Verify each action against the goals, non-goals, and hard constraints.
Never modify SPEC.json. If a constraint prevents you from proceeding, stop and report — do not work around it.
A Claude Code hook provides hard enforcement:
{
"hooks": {
"PreToolUse": [
{
"matcher": "Edit|Write",
"hooks": [
{
"type": "command",
"command": "bash -c 'if jq -r \".tool_input.file_path\" | grep -q \"SPEC.json\"; then echo \"BLOCKED: SPEC.json is frozen\" >&2; exit 2; fi'"
}
]
}
]
}
}
Frozen vs. Mutable Artifacts¶
The frozen spec works alongside mutable files — plan, progress, and status. The distinction is the core insight.
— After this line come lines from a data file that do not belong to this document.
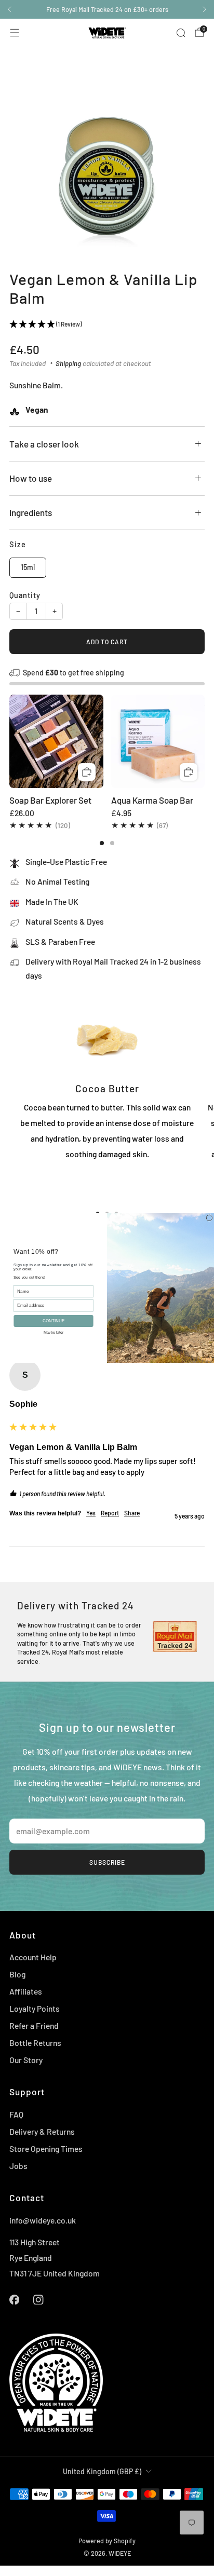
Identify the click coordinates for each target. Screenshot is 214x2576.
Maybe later (54, 1332)
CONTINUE (53, 1321)
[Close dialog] (209, 1218)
| Artifact | Mutability | Contains |
|---|---|---|
| SPEC.json | Frozen | Goals, non-goals, constraints, done-when |
| PLAN.md | Mutable | Implementation approach, task breakdown |
| PROGRESS.md | Mutable | Completed steps, current status, blockers |
| Feature state JSON | Mutable | Per-feature pass/fail tracking |
OpenAI's Codex long-horizon guide uses this exact split: Prompt.md is frozen (goals and constraints), while Plan.md and Implement.md are mutable working documents (Run Long-Horizon Tasks with Codex).
When This Backfires¶
A frozen spec adds overhead that only pays off under specific conditions. Skip it or treat it as mutable when:
- Requirements are genuinely exploratory. If the goal is discovery — figuring out what to build, not building a known thing — locking constraints early causes thrash. Spec-first — the spec-driven development workflow — only works when you know what done looks like.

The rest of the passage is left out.